Como si nuestro voltaje hubiera aumentado, saltábamos como gatos burlándonos de los obstáculos. A las once de la mañana alcanzamos la segunda cresta de la arista, a una altitud de unos 5650 metros. Nos rodeaba la niebla, y las borrascas de nieve empujada por un viento violento hacían difícil avanzar. Por un momento pudimos ver a través de una zona de claros en la niebla la fina arista nevada que llevaba hasta el pico de seis mil metros. En aquellas condiciones, resultaba inútil seguir adelante. Con intención de no perder ni un solo día, propuse hacer vivac allí mismo para proseguir a la mañana siguiente. Lachenal no estaba de acuerdo y me dejé convencer fácilmente para batirnos en retirada. Entonces emprendimos un alocado descenso de 1500 metros y, a pesar de que habíamos colocado cuatro rápeles, no llegamos hasta las dos de la tarde.

Allí encontramos a Herzog, Rébuffat y Couzy, que acababan de llegar. Inmediatamente se iniciaron discusiones apasionadas en las que logramos convencerles de que, poniendo ocho o diez cuerdas fijas en los principales pasos, sería perfectamente posible hacer subir a los sherpas hasta el punto al que nosotros habíamos llegado, y sin duda hasta la cumbre de seis mil metros, pues la arista no nos había parecido muy difícil. ¡Cuánto desconocimiento de las condiciones del Himalaya! ¡Qué acumulación de errores de juicio! En un asalto general, hicieron falta tres días para que Maurice y yo, a costa de una escalada de gran dificultad, pudiéramos llegar a la primera torre de una complicada cresta de hielo, invisible desde el valle. Una vez más, la montaña nos había derrotado. Todos aquellos días de lucha agotadora y apasionada sólo nos habían llevado a conquistar una cumbre minúscula y sin gloria.

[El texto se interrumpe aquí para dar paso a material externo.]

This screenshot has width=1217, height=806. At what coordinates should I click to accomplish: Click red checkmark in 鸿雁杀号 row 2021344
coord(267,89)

Sin embargo, en mi corazón, esta victoria conservará siempre el mejor rincón. Para mí, nada podrá igualar aquellos días desesperados en los que entregué todo mi valor, toda mi fuerza y toda mi alma.[24]

El día 21 por la tarde, tras una dura jornada, Maurice y yo llegamos de nuevo a nuestro campamento base. Allí nos esperaba una buena noticia. Lachenal y Rébuffat, que, descorazonados por el espolón, habían vuelto a bajar la víspera, acababan de concluir con éxito un reconocimiento del valle. En esta expedición lograron ver los 2500 metros últimos de la cara norte del Annapurna; según su impresión, no encontraríamos ningún obstáculo importante capaz de detenernos en ese sector. Más abajo, hacia los cinco mil metros, una gran llanura que no pudieron ver bien planteaba una última incógnita. Pero creían que podría llegarse hasta ese punto escalando las losas de aspecto poco acogedor que formaban la orilla derecha de la gran cascada de seracs.

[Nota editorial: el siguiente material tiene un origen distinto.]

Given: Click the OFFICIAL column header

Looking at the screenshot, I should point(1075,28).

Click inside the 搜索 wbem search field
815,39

Como desde la cumbre de seis mil metros nosotros habíamos visto que la llanura no ofrecía ninguna dificultad, llegamos a la conclusión de que se nos iba a presentar una línea de avance continuo.

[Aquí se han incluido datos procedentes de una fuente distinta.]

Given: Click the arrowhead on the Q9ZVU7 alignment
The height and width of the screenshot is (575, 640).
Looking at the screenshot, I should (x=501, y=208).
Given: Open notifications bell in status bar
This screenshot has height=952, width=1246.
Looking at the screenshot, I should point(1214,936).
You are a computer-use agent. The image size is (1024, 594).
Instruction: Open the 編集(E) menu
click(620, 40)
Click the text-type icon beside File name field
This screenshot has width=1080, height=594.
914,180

¿Iba a sonreímos de nuevo la suerte? ¿Iban a encontrar por fin su recompensa nuestra terquedad y nuestra fe indestructibles? Esperábamos que fuera así, aún sin atrevernos a creer demasiado en ello.

Maurice puso a punto inmediatamente el programa del día siguiente. Lachenal y Rébuffat atacarían por la orilla derecha de los seracs y enviarían de regreso a Adjiba en cuanto encontraran un lugar donde emplazar el campamento. Schatz trataría de encontrar otro itinerario que creía haber descubierto en la orilla izquierda y que le parecía preferible a las losas de lisas paredes elegidas por sus dos compañeros. En su expedición le iban a acompañar Panzy y Aïla. Fatigados por ocho días de acción ininterrumpida, Herzog y yo nos concedíamos media jornada de reposo. Con la ayuda del vigoroso y hábil Sarki, esperábamos realizar un buen trayecto por la tarde.

Couzy debía encargarse de recoger el material que había quedado en la base del espolón y luego debía trasladar el campamento base al fondo del valle.

Tras levantarnos tarde, me dediqué a seleccionar víveres y material. Me sentía poseído de unas ansias de organización que raras veces he conocido en mi vida ordinaria… Sarki lavó ropa, yo reparé las polainas y —señal de que me encontraba completamente en forma— hasta cociné. Maurice, como jefe superior, desdeñaba estos detalles materiales y prefería descansar al sol, contemplando el indescriptible paisaje que nos rodeaba.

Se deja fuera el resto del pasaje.